* Request *
Reproduce every line of the material below with no changes.
─── Records provided
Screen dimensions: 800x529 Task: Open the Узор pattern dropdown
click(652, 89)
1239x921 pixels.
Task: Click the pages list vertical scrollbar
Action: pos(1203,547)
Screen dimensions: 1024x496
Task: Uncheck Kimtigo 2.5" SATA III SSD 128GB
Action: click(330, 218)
──────
* Response to this task *
Screen dimensions: 800x529 Task: Open the Узор pattern dropdown
click(652, 89)
1239x921 pixels.
Task: Click the pages list vertical scrollbar
Action: pos(1203,547)
Screen dimensions: 1024x496
Task: Uncheck Kimtigo 2.5" SATA III SSD 128GB
Action: click(330, 218)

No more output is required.